Let $X_t$ be a compound Poisson process, i.e.

$$X_t= \sum_{i=0}^{N(t)} Y_i,$$
where $N(t)$ is a Poisson process and $Y_i$ are iid.

I have seen how to calculate the expected value $E(X_t)$ which depends only
on the expected value of the $Y$'s and the parameter of the Poisson process.

I am however interested in the time expectation/ time distribution of this process for a given threshold.
Let $x>0$ and define the stopping time $T_x= \inf \{t| X_t \geq x\}$.

My question is: How is $T_x$ distributed and what is the expectation of $T_x$.
For my application I can assume that I know the distribution function of $Y_i$.
Furthermore, we can assume that $Y_i>0$ a.s.

EDIT: I searched a bit further and found that this problem is called the determination of the "first passage time". I found a few papers dealing with this situation, they all focussed on the determination of the distribution of $T_x$. This however seems to be rather complicated (one could relate the question above to the Cramer-Lundberg model).

As I will be working with empirical data I cannot make model assumptions on the distribution of $Y_i$. As the distribution of $T_x$ then seems to much to ask for I would settle with how to compute the expectation.

Answer 1

The basic idea in this setting is to condition on the (exponentially distributed) time $\tau$ of the first event in the Poisson process $N$ and on the value $Y_1$.

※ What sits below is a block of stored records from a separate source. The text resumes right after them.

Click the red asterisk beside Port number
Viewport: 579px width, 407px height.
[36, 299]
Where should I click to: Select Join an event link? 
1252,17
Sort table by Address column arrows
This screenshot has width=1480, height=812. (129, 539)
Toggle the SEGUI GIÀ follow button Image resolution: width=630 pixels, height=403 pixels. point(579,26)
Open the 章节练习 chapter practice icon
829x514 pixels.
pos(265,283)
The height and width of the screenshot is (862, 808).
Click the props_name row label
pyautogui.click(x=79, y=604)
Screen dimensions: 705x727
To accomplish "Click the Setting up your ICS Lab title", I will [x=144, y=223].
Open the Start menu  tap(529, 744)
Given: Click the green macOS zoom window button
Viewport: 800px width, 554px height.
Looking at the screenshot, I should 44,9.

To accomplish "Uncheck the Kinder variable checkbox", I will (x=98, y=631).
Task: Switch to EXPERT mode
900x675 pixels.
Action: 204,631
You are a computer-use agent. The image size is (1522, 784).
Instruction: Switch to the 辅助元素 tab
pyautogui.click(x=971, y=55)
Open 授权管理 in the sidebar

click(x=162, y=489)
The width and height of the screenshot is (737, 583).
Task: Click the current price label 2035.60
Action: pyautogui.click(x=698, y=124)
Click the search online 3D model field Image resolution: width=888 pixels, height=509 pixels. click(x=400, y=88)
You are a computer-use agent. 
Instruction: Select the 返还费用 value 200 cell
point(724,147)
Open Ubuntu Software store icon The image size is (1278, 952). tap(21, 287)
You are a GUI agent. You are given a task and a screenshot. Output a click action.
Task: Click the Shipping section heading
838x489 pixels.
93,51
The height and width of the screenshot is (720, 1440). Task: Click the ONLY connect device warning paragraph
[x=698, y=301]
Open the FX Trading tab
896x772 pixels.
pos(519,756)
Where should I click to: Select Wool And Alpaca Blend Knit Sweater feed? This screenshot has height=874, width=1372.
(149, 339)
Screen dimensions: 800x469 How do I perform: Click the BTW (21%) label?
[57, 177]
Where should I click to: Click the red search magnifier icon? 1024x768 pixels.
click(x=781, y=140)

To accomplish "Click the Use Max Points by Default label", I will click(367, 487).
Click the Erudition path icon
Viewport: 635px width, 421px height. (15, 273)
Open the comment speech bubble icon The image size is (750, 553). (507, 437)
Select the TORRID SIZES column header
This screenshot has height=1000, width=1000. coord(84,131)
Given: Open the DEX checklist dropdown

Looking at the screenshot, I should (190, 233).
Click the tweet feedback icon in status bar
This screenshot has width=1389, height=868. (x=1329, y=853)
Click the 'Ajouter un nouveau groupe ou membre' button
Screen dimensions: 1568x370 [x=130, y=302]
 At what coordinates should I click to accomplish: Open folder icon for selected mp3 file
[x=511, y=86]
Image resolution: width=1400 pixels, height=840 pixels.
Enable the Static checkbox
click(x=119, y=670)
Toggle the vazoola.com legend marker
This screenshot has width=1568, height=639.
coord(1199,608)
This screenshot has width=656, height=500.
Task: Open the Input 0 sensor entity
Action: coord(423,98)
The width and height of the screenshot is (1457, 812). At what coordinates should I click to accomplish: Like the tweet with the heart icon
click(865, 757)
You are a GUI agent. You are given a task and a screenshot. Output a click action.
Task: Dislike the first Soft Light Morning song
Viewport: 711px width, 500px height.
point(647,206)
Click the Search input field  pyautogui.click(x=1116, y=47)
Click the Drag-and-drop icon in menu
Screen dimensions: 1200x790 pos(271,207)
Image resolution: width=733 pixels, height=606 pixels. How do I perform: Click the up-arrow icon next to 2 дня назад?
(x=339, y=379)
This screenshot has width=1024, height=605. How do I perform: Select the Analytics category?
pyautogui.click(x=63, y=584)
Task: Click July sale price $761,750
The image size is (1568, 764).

• If $Y_1\geqslant x$ then $T_x=\tau$.
• Otherwise, $Y_1=y$ for some $y\lt x$ and the compound Poisson process after time $\tau$ behaves like the original one shifted by level $y$ and time $\tau$, thus, $T_x=\tau+S_{x-y}$ where each $S_{x-y}$ is independent of $\tau$ and distributed like $T_{x-y}$.

In terms of Laplace transforms, this shows that, for every positive $u$, $$ E[\mathrm e^{-uT_x}]=E[\mathrm e^{-u\tau}]\,\left(P[Y_1\geqslant x]+\int_0^xE[\mathrm e^{-uT_{x-y}}]\mathrm dP_Y(y)\right). $$ This identity characterizes the distribution of every $T_x$. For example, considering the derivatives at $u=0$ (or going back to the decomposition which led to this identity), one sees that the function $\theta:x\mapsto E[T_x]$ solves the equation $$ \theta(x)=E[\tau]+\int_0^x\theta(x-y)\mathrm dP_Y(y). $$ An equivalent formulation is that $$ \theta(x)=E[\tau]\,\left(1+P[Y_1\leqslant x]+P[Y_1+Y_2\leqslant x]+P[Y_1+Y_2+Y_3\leqslant x]+\cdots\right). $$